## INSTRUKSI KERJA A
Sebutkan semua nama orang yang muncul dalam teks tentang bansos menjelang Pemilu 2024.
## INSTRUKSI KERJA B
Salin persis bagian teks tentang bansos menjelang Pemilu 2024 yang diawali kata-kata "Oleh Dewi Purnasari" dan diakhiri "Februari 2024 ini.".

## TEKS TELAAH
========================================

Waspadai Klientelisme pada Pemberian Bansos Jelang Pemilu 2024




Oleh Dewi Purnasari

Aktivis Dakwah Politik


Pemberian bantuan sosial (bansos) idealnya ditujukan untuk mengurangi kemiskinan dan mendorong daya beli kelompok masyarakat paling rentan (rawan kemiskinan). Namun, bila bansos digelontorkan di masa menjelang Pemilu, maka berpotensi akan rawan disalahgunakan untuk mengerek elektoral. Terutama saat Presiden Joko Widodo (Jokowi) masif berkampanye mendukung salah satu pasangan calon pada Pemilu 14 Februari 2024 ini. 


Fenomena pemberian bansos untuk rakyat sesungguhnya pertama kali dilaksanakan di era pemerintahan Presiden Susilo Bambang Yudhoyono (SBY) di tahun 2005. Kala itu SBY menggunakan istilah Bantuan Langsung Tunai (BLT) untuk meredam efek atas kenaikan harga bahan bakar minyak.

========================================

## CUPLIKAN DATA
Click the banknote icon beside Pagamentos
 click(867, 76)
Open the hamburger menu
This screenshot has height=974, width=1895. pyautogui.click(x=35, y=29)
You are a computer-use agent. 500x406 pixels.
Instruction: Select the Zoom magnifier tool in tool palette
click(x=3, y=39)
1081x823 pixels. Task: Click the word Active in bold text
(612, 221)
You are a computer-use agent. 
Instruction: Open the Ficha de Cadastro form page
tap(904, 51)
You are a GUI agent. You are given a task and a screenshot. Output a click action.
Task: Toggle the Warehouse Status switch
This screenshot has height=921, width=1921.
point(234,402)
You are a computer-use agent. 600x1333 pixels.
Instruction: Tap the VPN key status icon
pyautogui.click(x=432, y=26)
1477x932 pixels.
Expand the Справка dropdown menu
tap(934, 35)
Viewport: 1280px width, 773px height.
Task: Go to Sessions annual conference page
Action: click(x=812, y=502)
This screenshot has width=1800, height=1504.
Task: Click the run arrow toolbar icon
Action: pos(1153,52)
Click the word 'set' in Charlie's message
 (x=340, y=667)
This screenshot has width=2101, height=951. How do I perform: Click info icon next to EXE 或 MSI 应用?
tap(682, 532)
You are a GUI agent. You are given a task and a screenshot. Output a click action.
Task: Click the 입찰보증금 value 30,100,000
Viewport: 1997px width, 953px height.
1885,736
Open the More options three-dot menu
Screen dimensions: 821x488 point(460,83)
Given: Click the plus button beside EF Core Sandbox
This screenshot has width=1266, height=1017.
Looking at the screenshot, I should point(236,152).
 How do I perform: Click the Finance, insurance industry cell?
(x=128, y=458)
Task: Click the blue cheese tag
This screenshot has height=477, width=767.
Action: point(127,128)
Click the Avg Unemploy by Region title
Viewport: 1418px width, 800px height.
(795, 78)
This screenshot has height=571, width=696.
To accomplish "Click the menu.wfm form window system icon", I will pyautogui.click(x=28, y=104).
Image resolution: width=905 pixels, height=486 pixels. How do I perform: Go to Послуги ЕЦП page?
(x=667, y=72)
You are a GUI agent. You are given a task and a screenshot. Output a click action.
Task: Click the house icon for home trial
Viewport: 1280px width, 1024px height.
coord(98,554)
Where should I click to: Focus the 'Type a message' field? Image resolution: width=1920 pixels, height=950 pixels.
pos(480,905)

========================================

## PENYELESAIAN TUGAS A
- Dewi Purnasari
- Joko Widodo (Jokowi)
- Susilo Bambang Yudhoyono (SBY)

## PENYELESAIAN TUGAS B
Oleh Dewi Purnasari

Aktivis Dakwah Politik


Pemberian bantuan sosial (bansos) idealnya ditujukan untuk mengurangi kemiskinan dan mendorong daya beli kelompok masyarakat paling rentan (rawan kemiskinan). Namun, bila bansos digelontorkan di masa menjelang Pemilu, maka berpotensi akan rawan disalahgunakan untuk mengerek elektoral. Terutama saat Presiden Joko Widodo (Jokowi) masif berkampanye mendukung salah satu pasangan calon pada Pemilu 14 Februari 2024 ini.